So I had a bit of a breakdown which I am blaming 100% on hormones. I was at my parent's house talking about a concern I have about Spencer. A silly little concern in the grand scheme of things that I've even talked to other people about. But when I opened my mouth, I choked on my words and cried. Ugh, I felt so bad. I don't want to make anyone else feel bad, especially when it's something small.
Hell, I can make it through the Oncology Clinic and the blood draws without tears. I'm even, dare I say, relaxed anymore because I'm a pro. But I worry about whether or not he'll have the dexterity or the know-how to feed himself his smash cake on his first birthday???
Yeah, he knows what to do with cake. I wasted tears.
Around me, people's kids are turning 1. They're sitting up, crawling, standing walking and it's taking Spencer a little time. We knew this could happen. But he's motivated and amazing and I REFUSE to be sad about Spencer. It was a slip. It was hormones. And just to show me there's nothing to be sad about, Spencer started to army crawl a little over the long weekend. Yeah, I wasted tears.

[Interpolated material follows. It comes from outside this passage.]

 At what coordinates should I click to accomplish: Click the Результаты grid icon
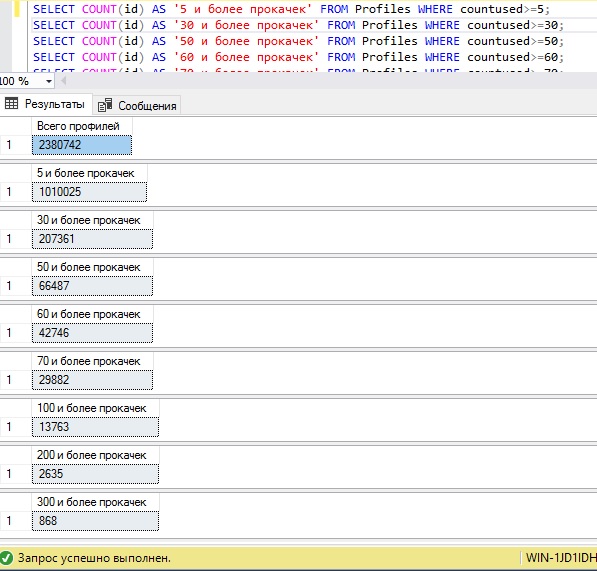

Moving on. MOVING FORWARD!
The rest of the long weekend was spent doing home projects for Spencer's birthday. We wouldn't have made it out alive with my parents and nephews. I'm not sweating bullets like I have been about the party, even with only 3 weekends to prep left. Everything is coming together. Especially outside thanks to 8 yards of black mulch and a bunch of awesome fellas (my husband included) who spent Friday...in 97 degree weather...and today digging, shoveling, and slaving away. Castle Grayskull is on it's way to be party-central! And post-party, we'll be able to just relax before Sullivan joins the clan. A nice, organized, renovated home to chill in for a few weeks. We've really made our house a home...but couldn't have without the help.
Sullivan's crib bedding is on the way. AND I ordered the first prints for his nursery, Sullivan Forrest. A fox and a hare, with a plethora of others to come. All his clothes up to 6 months are washed, dried, and on hangers. I'm nesting. It's calming.
But that's pretty much all my ultra long weekend entailed. The 4th of July and a whoooooooole lotta housework and Spencer time. Work in the morning might feel like a break.
But I did make a pretty big life decision with the input/support of my parents and husband. I'm going to wait a few days before I spill the beans. I want to make sure I feel secure and that I have my ducks in a row. But I feel good about it. I feel like good things are ahead. So no more crying.
Only tears of JOY since my baby boy is 11 months today!
11 month old Spencer...
-Loves his daddy! Big time! He gets very excited when he hears his car keys after work. But he still needs mommy when the going gets tough.
-But NOT as excited as he gets when he hears the theme song to Modern Family. It's surpassed Conan as his favorite.
-He's starting to army crawl, as I've stated. He's got places to go and he knows it. Still working on sitting up unassisted though.
-He likes chocolate. He is definitely my son.
-He's still happy as a clam in the swimming pool. He also doesn't even mind being in the heat too much. He likes the outdoors. In that respect, he's his father's son.
-Still really into textures. One of his new favorites is Owlito, his uber-soft owl from Salt Fork who is chilly and silky.
-His method of kissing involves opening his mouth and just pressing it against your cheek. It's gross and awesome at the same time.
I love you, my gross and awesome 11 month old!